SELECTED TEXT
● ● ● ● ● ● ●
Filled Triangles

In the previous chapter, we took our first steps toward drawing simple shapes—namely, straight line segments—using only PutPixel and an algorithm based on simple math. In this chapter, we’ll reuse some of the math to draw something more interesting: a filled triangle.

Drawing Wireframe Triangles

We can use the DrawLine method to draw the outline of a triangle:

DrawWireframeTriangle (P0, P1, P2, color) {
    DrawLine(P0, P1, color);
    DrawLine(P1, P2, color);
    DrawLine(P2, P0, color);
}

This kind of outline is called a wireframe, because it looks like a triangle made of wires, as you can see in Figure 7-1.

This is a promising start! Next we’ll explore how to fill that triangle with a color.

Drawing Filled Triangles

We want to draw a triangle filled with a color of our choice. As is often the case in computer graphics, there’s more than one way to approach this problem. We’ll draw filled triangles by thinking of them as a collection of horizontal line segments that look like a triangle when drawn together. Figure 7-2 shows what one such triangle would look like if we could see the individual segments.

The following is a very rough first approximation of what we want to do:

for each horizontal line y between the triangle's top and bottom
    compute x_left and x_right for this y
    DrawLine(x_left, y, x_right, y)

Let’s start with “between the triangle’s top and bottom.” A triangle is defined by its three vertices \(P_0\), \(P_1\), and \(P_2\). If we sort these points by increasing value of \(y\), such that \(y_0 \le y_1 \le y_2\), then the range of values of \(y\) occupied by the triangle is \([y_0, y_2]\):

if y1 < y0 { swap(P1, P0) }
if y2 < y0 { swap(P2, P0) }
if y2 < y1 { swap(P2, P1) }

Sorting the vertices this way makes things easier: after doing this, we can always assume \(P_0\) is the lowest point of the triangle and \(P_2\) is the highest, so we won’t have to deal with every possible ordering.
● ● ● ● ● ● ●
PROBLEMS TO SOLVE
- a) In the text on filled triangles, what is an outline of a triangle drawn with DrawLine called?
- b) Pick up the text on filled triangles after its final sentence and carry it forward.

GIVEN INFORMATION
● ● ● ● ● ● ●
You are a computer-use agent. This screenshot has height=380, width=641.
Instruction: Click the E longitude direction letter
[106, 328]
● ● ● ● ● ● ●
THE RESULTS
- a) A wireframe.

- b)
Next we have to compute the x_left and x_right arrays. This is slightly tricky, because the triangle has three sides, not two. However, considering only the values of \(y\), we always have a “tall” side from \(P_0\) to \(P_2\), and two “short” sides from \(P_0\) to \(P_1\) and \(P_1\) to \(P_2\).

There’s a special case when \(y_0 = y_1\) or \(y_1 = y_2\)—that is, when one of the sides of the triangle is horizontal. When this happens, the two other sides have the same height, so either could be considered the “tall” side. Should we choose the right side or the left side? Fortunately, it doesn’t matter; the algorithm will support both left-to-right and right-to-left horizontal lines, so we can stick to our definition that the “tall” side is the one from \(P_0\) to \(P_2\).

The values for x_right will come either from the tall side or from joining the short sides; the values for x_left will come from the other set. We’ll start by computing the values of \(x\) for the three sides. Since we’ll be drawing horizontal segments, we want exactly one value of \(x\) for each value of \(y\); this means we can compute these values by using Interpolate, with \(y\) as the independent variable and \(x\) as the dependent variable:

x01 = Interpolate(y0, x0, y1, x1)
x12 = Interpolate(y1, x1, y2, x2)
x02 = Interpolate(y0, x0, y2, x2)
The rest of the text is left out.